I have this regex:
<DIV(?:(?!</DIV>).)*?"(http://www\.foo\.com(?:\\.|[^"\\])*)"
And I am trying to use it using c#:
@"<DIV(?:(?!</DIV>).)*?""(http://www\.foo\.com(?:\\.|[^""\\])*)"""
But this outputs every thing from <DIV
onward I want it to just show inside the ""
Like the actual regex does
Since you are using capture groups (groups between a pair of parentheses ()
), you will have to use Groups[#]
to get the different parts of the capture group. Groups[1]
will have the value of the first capture group.
If you are using:
@"<DIV(?:(?!</DIV>).)*?""(http://www\.foo\.com(?:\\.|[^""\\])*)"""

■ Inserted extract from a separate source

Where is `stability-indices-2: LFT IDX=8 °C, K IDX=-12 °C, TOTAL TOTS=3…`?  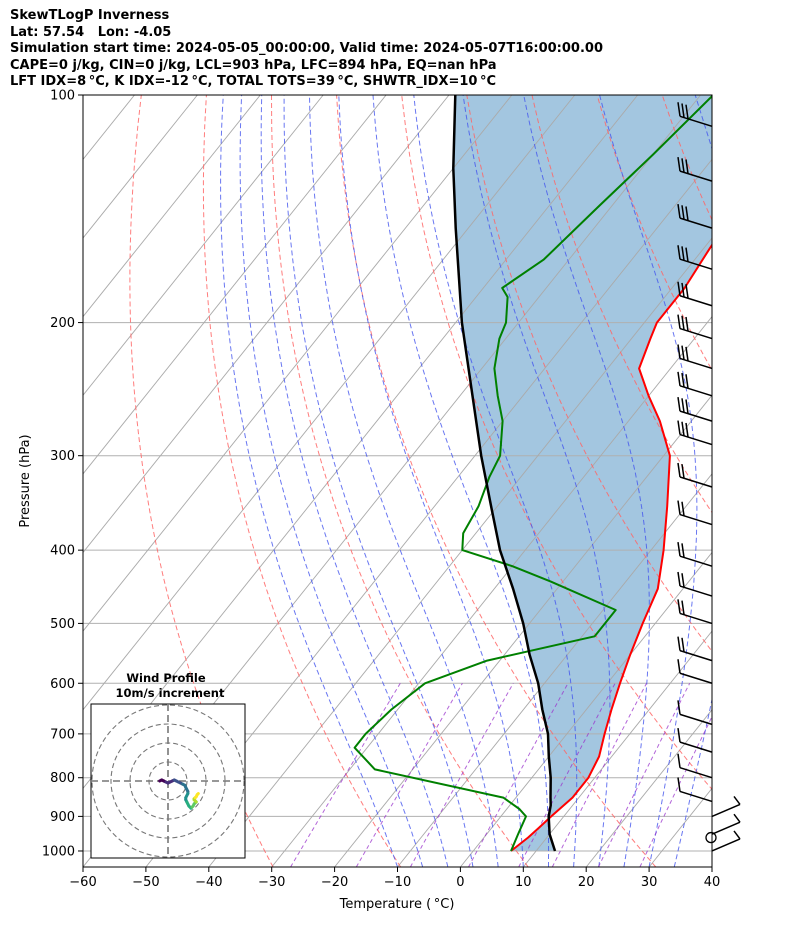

You will get the ones between "
by using Groups[1].Value
and the whole match in Groups[0].Value
.
Example:
@"a(b(cd)(ef))"
Here you have 3 capture groups because there are 3 pairs of parentheses. After a match, and if you use:
Console.WriteLine(match.Groups[0].Value);
Console.WriteLine(match.Groups[1].Value);
Console.WriteLine(match.Groups[2].Value);
Console.WriteLine(match.Groups[3].Value);
You get:
abcdef
bcdef
cd
ef
If that's a little confusing, maybe this breakdown can help:
a(b(cd)(ef))
1 2 3
^--|^--|
^---------|
The numbers and ^
indicate the beginning of the capture groups.
string str = "<DIV src=\"http://www.foo.com\"></DIV>";
Regex re = new Regex(@"<DIV(?:(?!<\/DIV>).)*?\""(http:\/\/www\.foo\.com(?:\\.|[^\""\\])*)\""");
// or Regex re = new Regex(@"<DIV(?:(?!</DIV>).)*?""(http://www\.foo\.com(?:\\.|[^""\\])*)""");
Match match = re.Match(str);
Console.Write(match.Groups[1]); // Returns "http://www.foo.com"